Can you give every line of the listing below as a JSON list of strings, one string per line, with blank lines omitted?

Recorded data:
(begin)

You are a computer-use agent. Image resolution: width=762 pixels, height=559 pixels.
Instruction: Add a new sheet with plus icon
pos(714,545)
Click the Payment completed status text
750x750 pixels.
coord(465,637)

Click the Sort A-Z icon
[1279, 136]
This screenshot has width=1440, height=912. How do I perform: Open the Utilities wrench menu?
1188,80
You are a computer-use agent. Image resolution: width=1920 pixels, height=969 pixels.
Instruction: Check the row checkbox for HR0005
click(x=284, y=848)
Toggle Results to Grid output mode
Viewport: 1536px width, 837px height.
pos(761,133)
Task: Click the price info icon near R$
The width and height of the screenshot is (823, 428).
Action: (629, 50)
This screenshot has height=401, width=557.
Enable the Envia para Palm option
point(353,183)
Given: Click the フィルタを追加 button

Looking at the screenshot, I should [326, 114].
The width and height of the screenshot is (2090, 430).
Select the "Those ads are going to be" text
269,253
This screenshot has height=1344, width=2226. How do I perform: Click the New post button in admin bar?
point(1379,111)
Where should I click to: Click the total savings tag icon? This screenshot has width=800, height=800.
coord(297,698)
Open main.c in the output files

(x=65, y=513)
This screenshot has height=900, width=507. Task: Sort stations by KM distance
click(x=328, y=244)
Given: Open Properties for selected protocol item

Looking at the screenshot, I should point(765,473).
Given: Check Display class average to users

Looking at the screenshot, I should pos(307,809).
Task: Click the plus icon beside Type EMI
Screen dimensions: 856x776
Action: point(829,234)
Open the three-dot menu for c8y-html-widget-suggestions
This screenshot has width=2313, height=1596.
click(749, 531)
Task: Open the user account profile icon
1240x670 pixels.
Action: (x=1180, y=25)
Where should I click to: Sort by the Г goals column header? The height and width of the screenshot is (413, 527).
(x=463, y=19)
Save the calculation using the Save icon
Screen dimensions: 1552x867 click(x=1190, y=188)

(end)

Correct result:
[
  "You are a computer-use agent. Image resolution: width=762 pixels, height=559 pixels.",
  "Instruction: Add a new sheet with plus icon",
  "pos(714,545)",
  "Click the Payment completed status text",
  "750x750 pixels.",
  "coord(465,637)",
  "Click the Sort A-Z icon",
  "[1279, 136]",
  "This screenshot has width=1440, height=912. How do I perform: Open the Utilities wrench menu?",
  "1188,80",
  "You are a computer-use agent. Image resolution: width=1920 pixels, height=969 pixels.",
  "Instruction: Check the row checkbox for HR0005",
  "click(x=284, y=848)",
  "Toggle Results to Grid output mode",
  "Viewport: 1536px width, 837px height.",
  "pos(761,133)",
  "Task: Click the price info icon near R$",
  "The width and height of the screenshot is (823, 428).",
  "Action: (629, 50)",
  "This screenshot has height=401, width=557.",
  "Enable the Envia para Palm option",
  "point(353,183)",
  "Given: Click the フィルタを追加 button",
  "Looking at the screenshot, I should [326, 114].",
  "The width and height of the screenshot is (2090, 430).",
  "Select the \"Those ads are going to be\" text",
  "269,253",
  "This screenshot has height=1344, width=2226. How do I perform: Click the New post button in admin bar?",
  "point(1379,111)",
  "Where should I click to: Click the total savings tag icon? This screenshot has width=800, height=800.",
  "coord(297,698)",
  "Open main.c in the output files",
  "(x=65, y=513)",
  "This screenshot has height=900, width=507. Task: Sort stations by KM distance",
  "click(x=328, y=244)",
  "Given: Open Properties for selected protocol item",
  "Looking at the screenshot, I should point(765,473).",
  "Given: Check Display class average to users",
  "Looking at the screenshot, I should pos(307,809).",
  "Task: Click the plus icon beside Type EMI",
  "Screen dimensions: 856x776",
  "Action: point(829,234)",
  "Open the three-dot menu for c8y-html-widget-suggestions",
  "This screenshot has width=2313, height=1596.",
  "click(749, 531)",
  "Task: Open the user account profile icon",
  "1240x670 pixels.",
  "Action: (x=1180, y=25)",
  "Where should I click to: Sort by the Г goals column header? The height and width of the screenshot is (413, 527).",
  "(x=463, y=19)",
  "Save the calculation using the Save icon",
  "Screen dimensions: 1552x867 click(x=1190, y=188)"
]